> What you have to do
Each line from the one that holds "Given: Select the Eyedropper tool" to the end of the entries is to be given again exactly. Do not include pictures.

> Recorded data
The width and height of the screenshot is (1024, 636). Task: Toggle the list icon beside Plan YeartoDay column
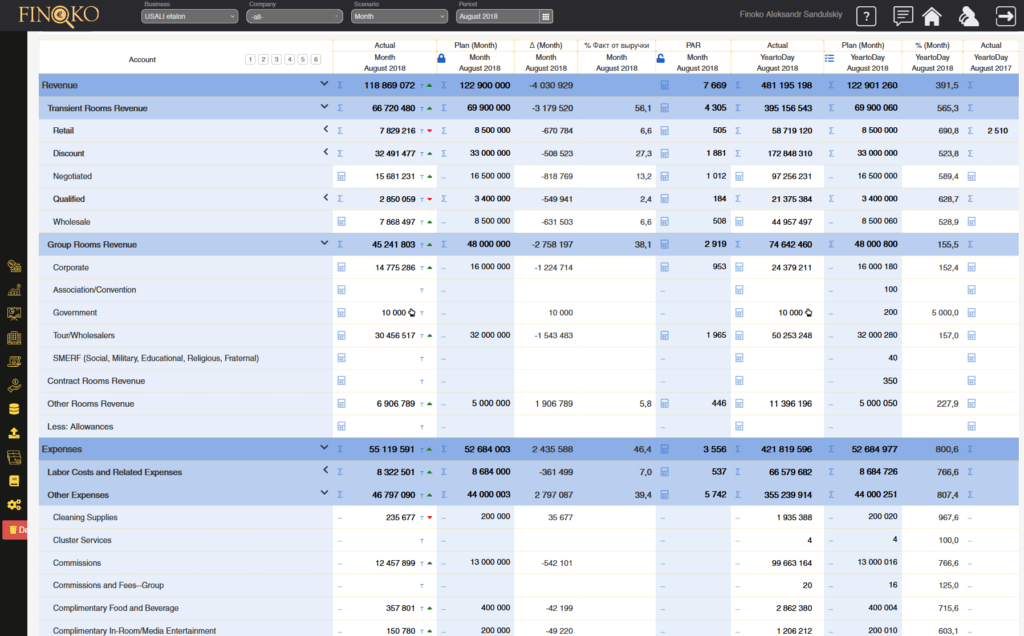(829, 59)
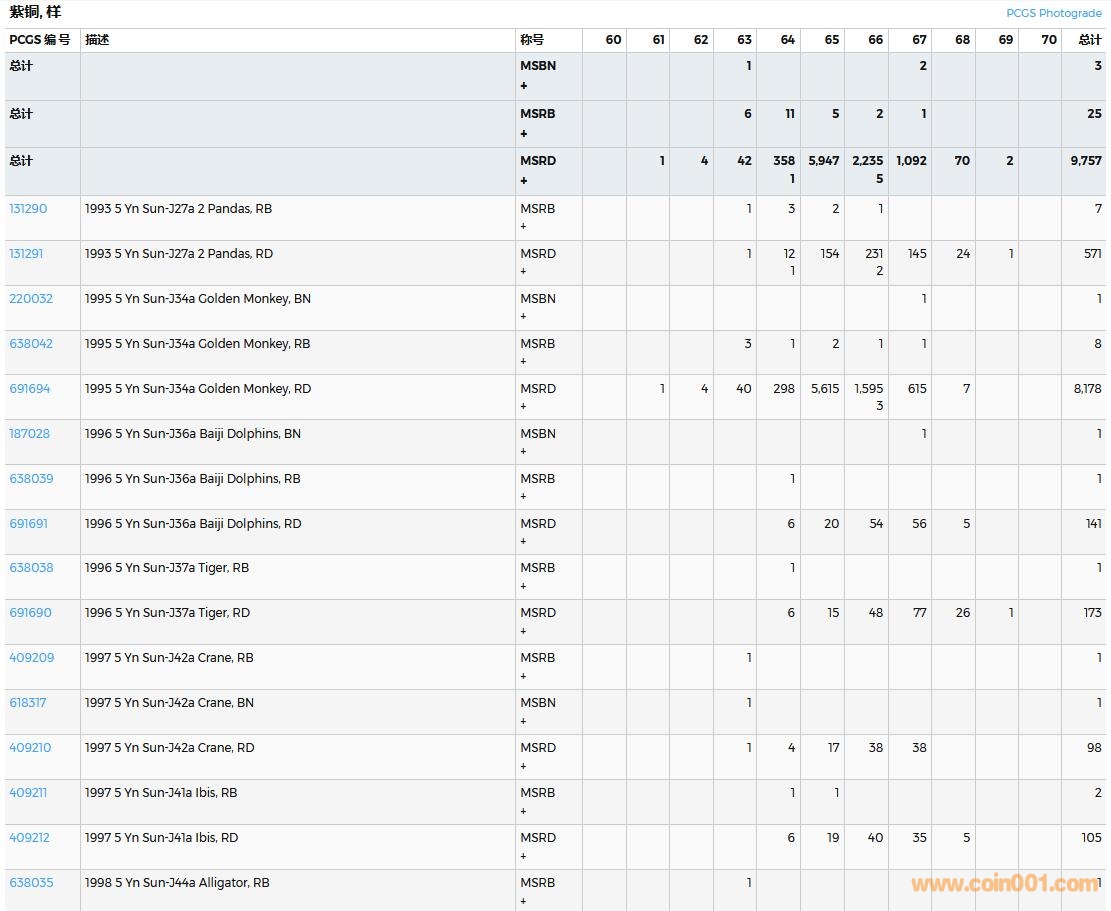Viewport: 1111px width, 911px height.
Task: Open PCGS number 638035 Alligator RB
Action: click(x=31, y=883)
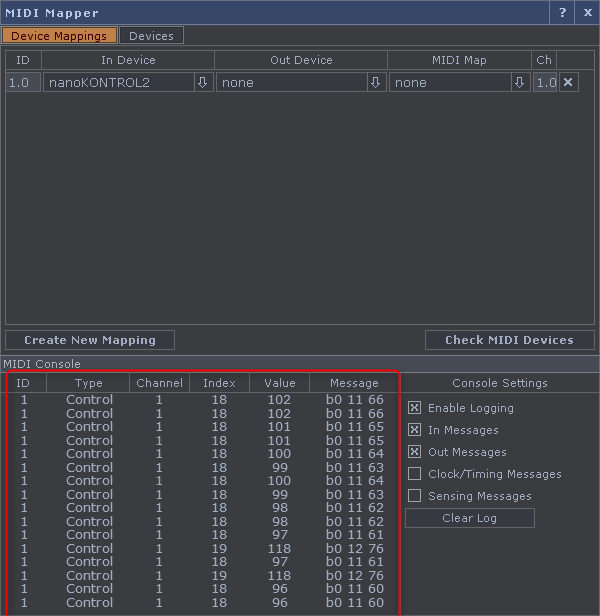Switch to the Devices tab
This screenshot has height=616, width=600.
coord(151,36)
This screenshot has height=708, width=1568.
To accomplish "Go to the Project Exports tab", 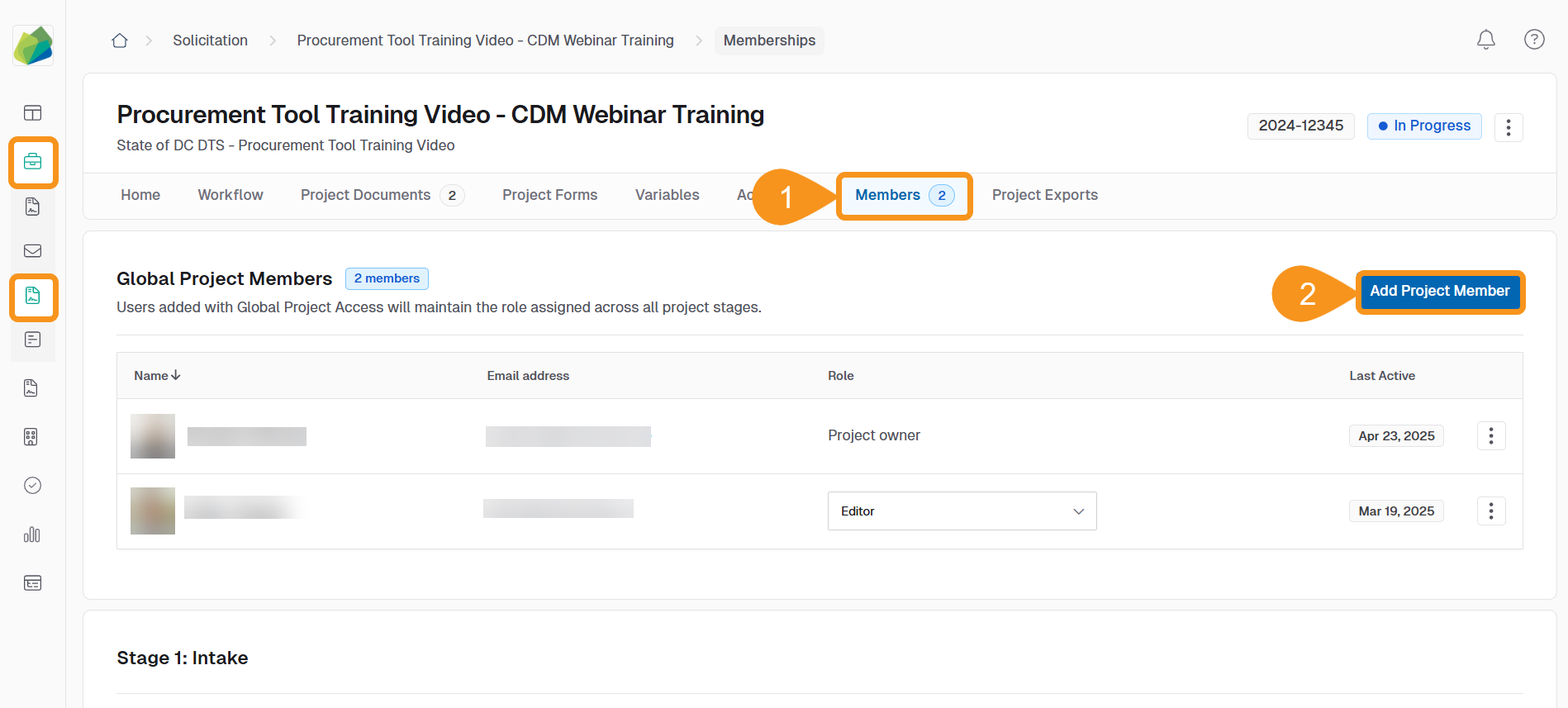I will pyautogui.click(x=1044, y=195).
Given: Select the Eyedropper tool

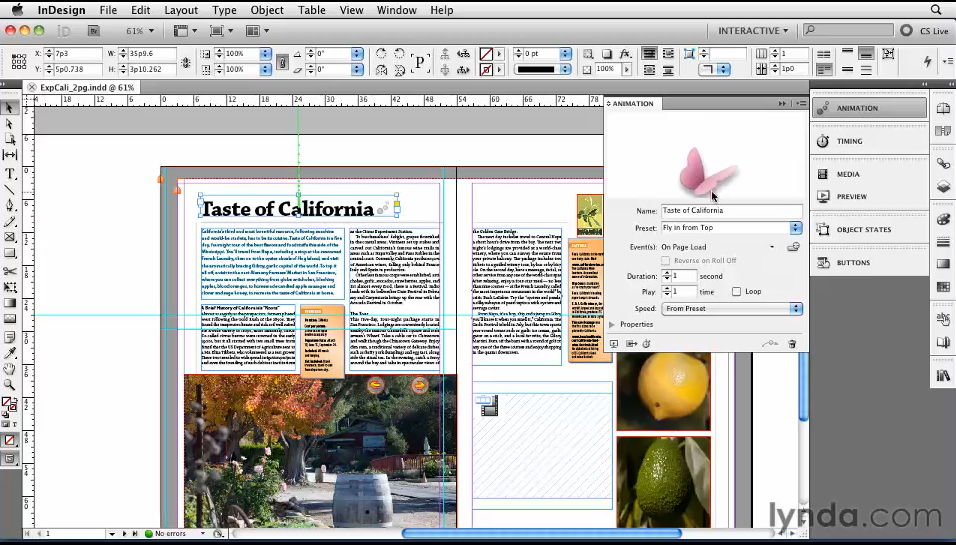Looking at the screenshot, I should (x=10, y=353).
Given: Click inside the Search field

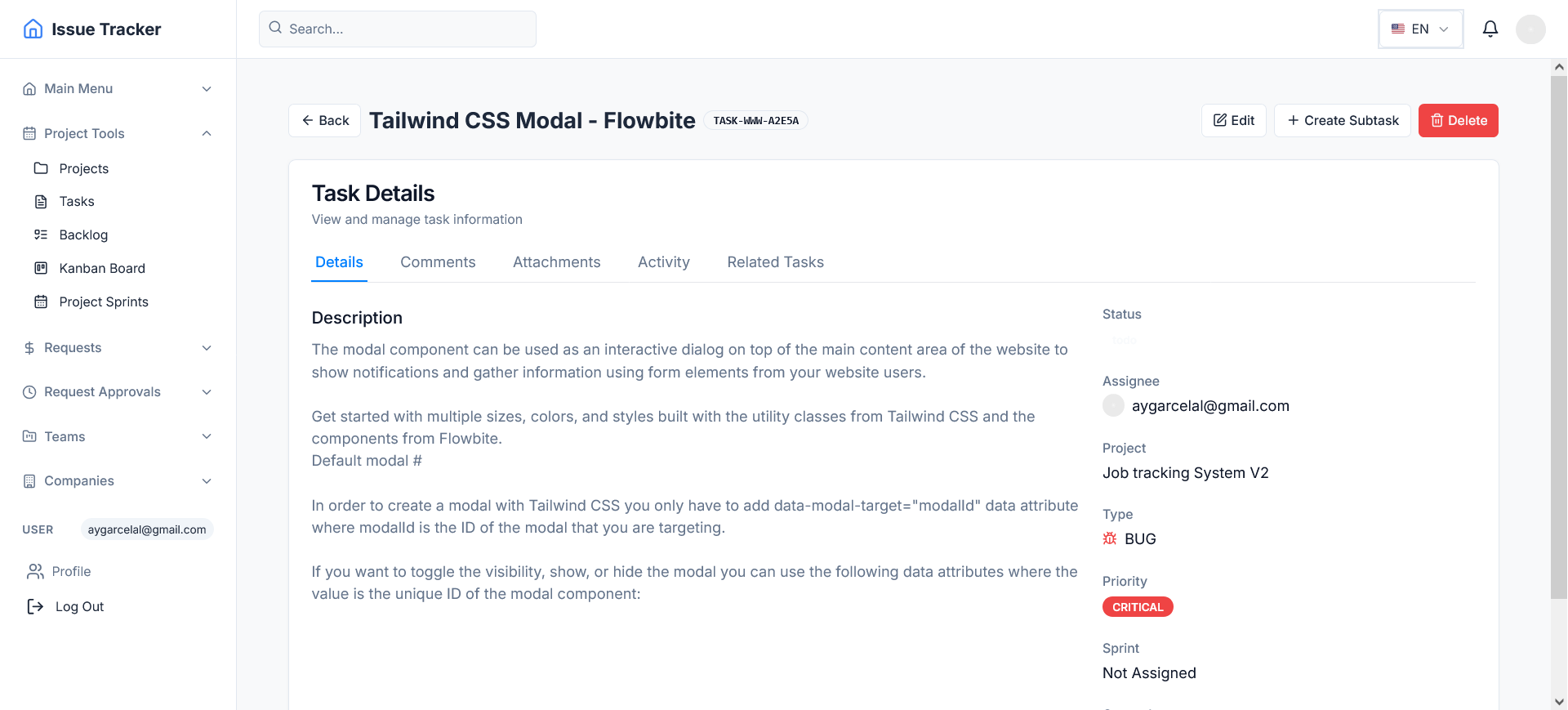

> Reply to the exercise
Given: Select the Eyedropper tool

Looking at the screenshot, I should (x=10, y=353).
Given: Click inside the Search field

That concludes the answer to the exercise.